Aspirin Side Effects
Side effects are a very real concern for people taking Aspirin, and they range from very mild to severe. The mild side effects occur more commonly and include heartburn, nausea and upset stomach. Less common but severe side effects include drowsiness, persistent vomiting, bloody stools and severe stomach pain.
Common Aspirin Side Effects
Many people that take Aspirin do not notice any side effects at all associated with the drug. However, common side effects that are often reported include:
- Upset stomach
These side effects are not considered dangerous, but they should be reported to a physician if they become severe or if they persist for more than a day or two.
Most people taking the medication found that the side effects they experienced were very mild and did not justify them stopping the medication. Aspirin that has been buffered—or developed in such a way that it is easier for the body to absorb—often carries fewer side effects than the powdered or standard tablet variations.
Serious Aspirin Side Effects
Serious reactions or side effects associated with Aspirin are very rare but a very real concern. As with all NSAID medications, many of the more serious side effects are gastrointestinal in nature and can occur without warning. These include:
- Severe allergic reactions characterized by hives, facial swelling and difficulty breathing
- Severe stomach pain and ulcers
- Bloody or black stools
- Ringing in the ears
- Severe diarrhea
Anyone experiencing any of these severe side effects should seek immediate medical attention, especially in the event of an allergic reaction. There are medications available that can counteract the effects of Aspirin in the body in the event of allergy or overdose.
Aspirin and Children Under 12
Although Aspirin is generally considered safe for children ages 12 and under for the relief of pain and swelling associated with injury, there are some concerns about its use for fever or pain associated with cold or flu-like symptoms due to the increased risks of developing Reye’s syndrome. This often deadly disorder is thought to be triggered by the use of Aspirin to treat viral disorders like chicken pox, flu and the common cold, but the disorder itself is not completely understood. In the 1980s, the CDC—or Center for Disease Control—began advising parents against using Aspirin in children and pre-teens when flu or cold symptoms were present, and the instances of Reye’s syndrome dropped.

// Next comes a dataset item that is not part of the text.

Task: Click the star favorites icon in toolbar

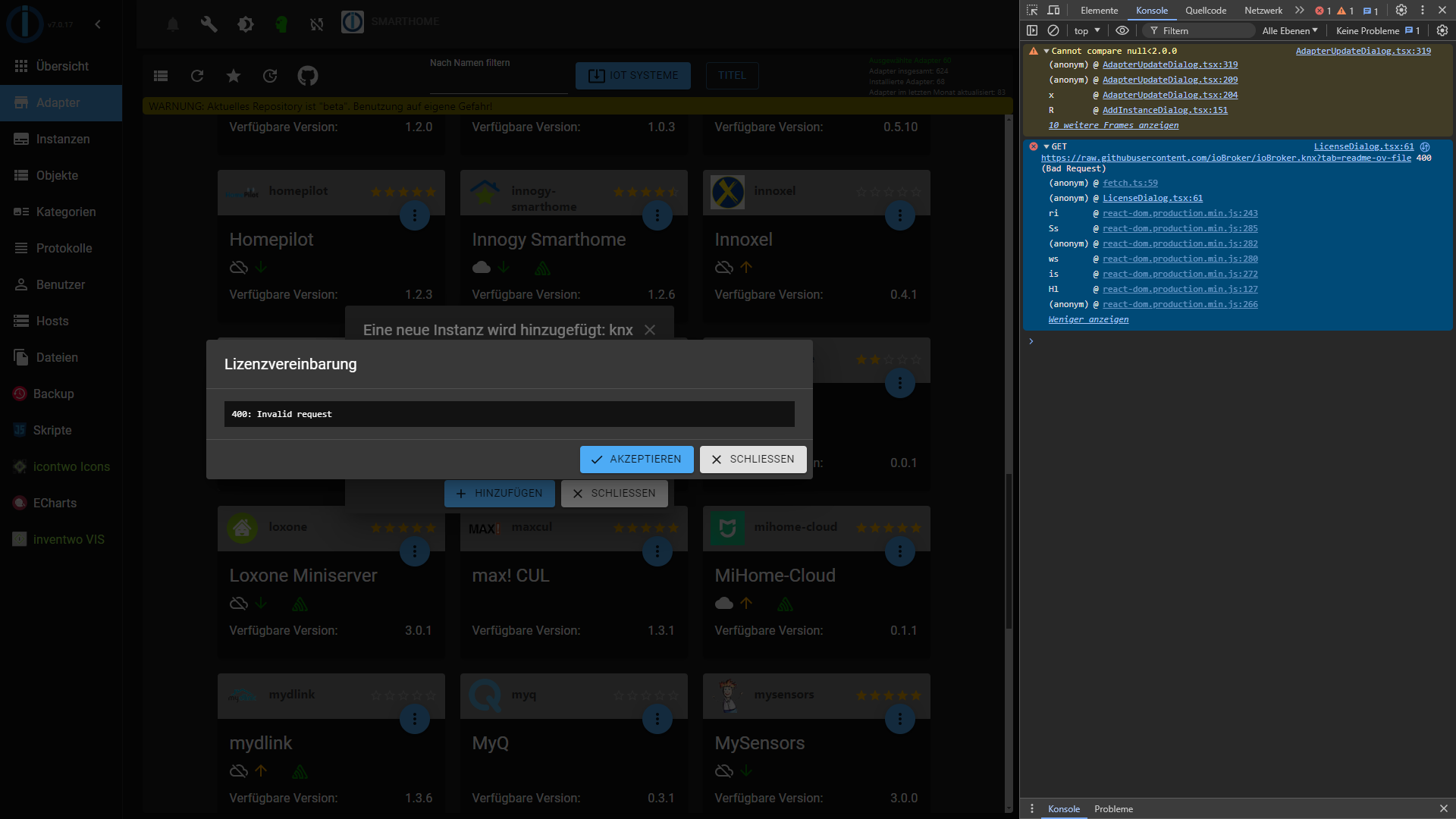Action: (x=234, y=76)
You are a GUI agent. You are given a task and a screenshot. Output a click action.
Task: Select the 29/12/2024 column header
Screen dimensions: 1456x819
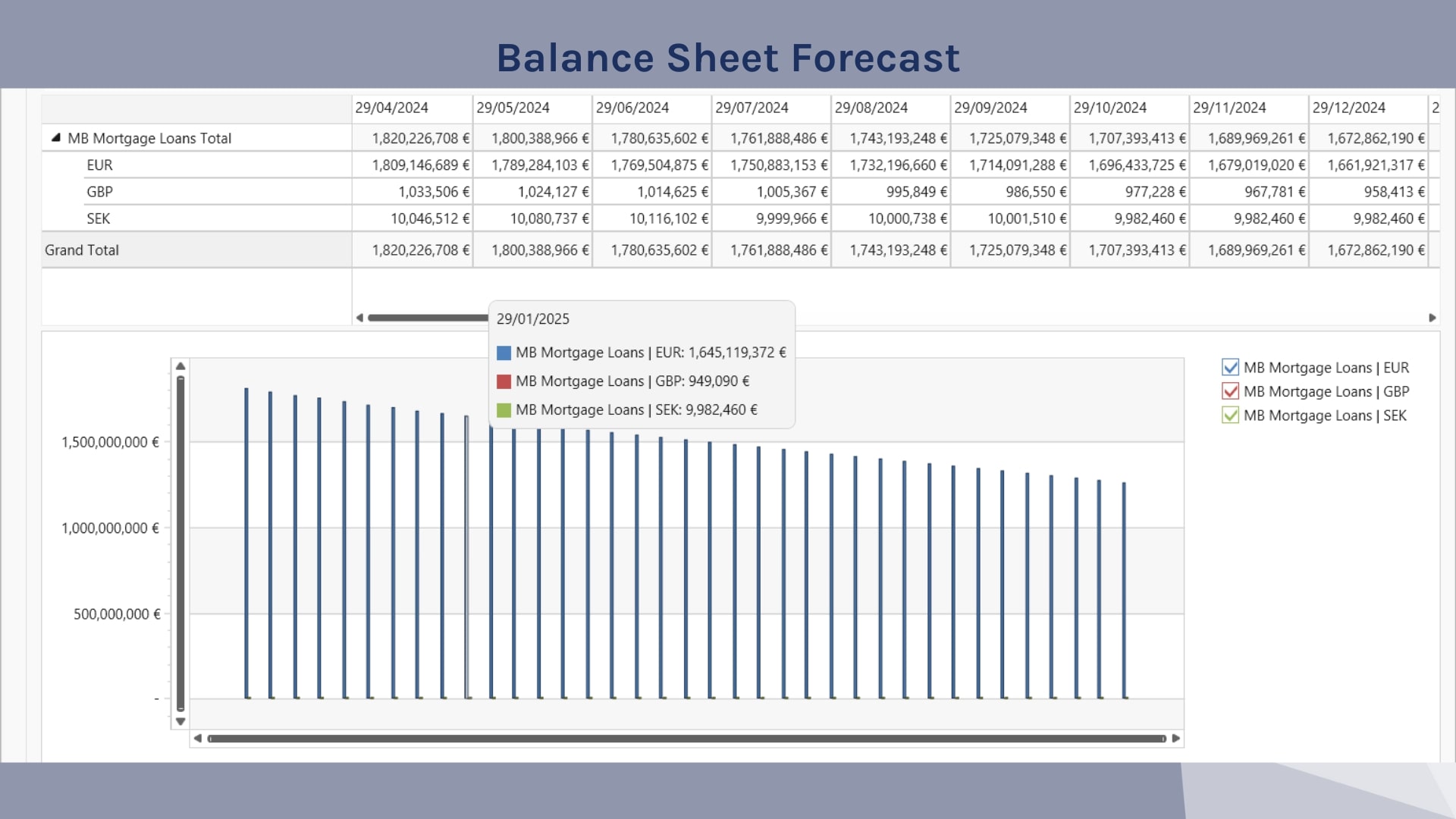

Aspirin Use in the Elderly
Aspirin, like all other NSAID medications, is known to cause increased risk factors for bleeding due to its blood thinning properties. In elderly patients, this side effect of Aspirin is often exacerbated due to age-related thinning of the stomach and intestinal walls. There are some clinical trials that suggest the risks of Aspirin side effects may be greater than the benefits provided to elderly patients. People over the age of 65 who are taking aspirin should be closely monitored by their physicians and should understand that serious gastrointestinal issues can occur suddenly and without warning.
Aspirin for Heart Health
Perhaps one of the most beneficial side effects of Aspirin is its ability to thin the blood, and this is often exploited by adults who are at high risk for heart attack or stroke. In the event of heart attacks and strokes, blood clots form in the arteries and prevent blood flow to the heart, brain or lungs. Aspirin prevents these blood clots from forming by binding to platelets so they cannot adhere as easily. A daily maintenance dose of 81mg is very commonly prescribed to those who have a family history or other risk factors for heart disease or stroke, and studies have shown that someone suffering from a heart attack should chew up a single 325mg Aspirin tablet in order to increase their chances of survival.
Aspirin has been used for centuries to reduce pain and swelling—even before the days of modern medicine. Aspirin is truly a wonder drug when it is used correctly and the side effects of Aspirin are monitored and recognized properly.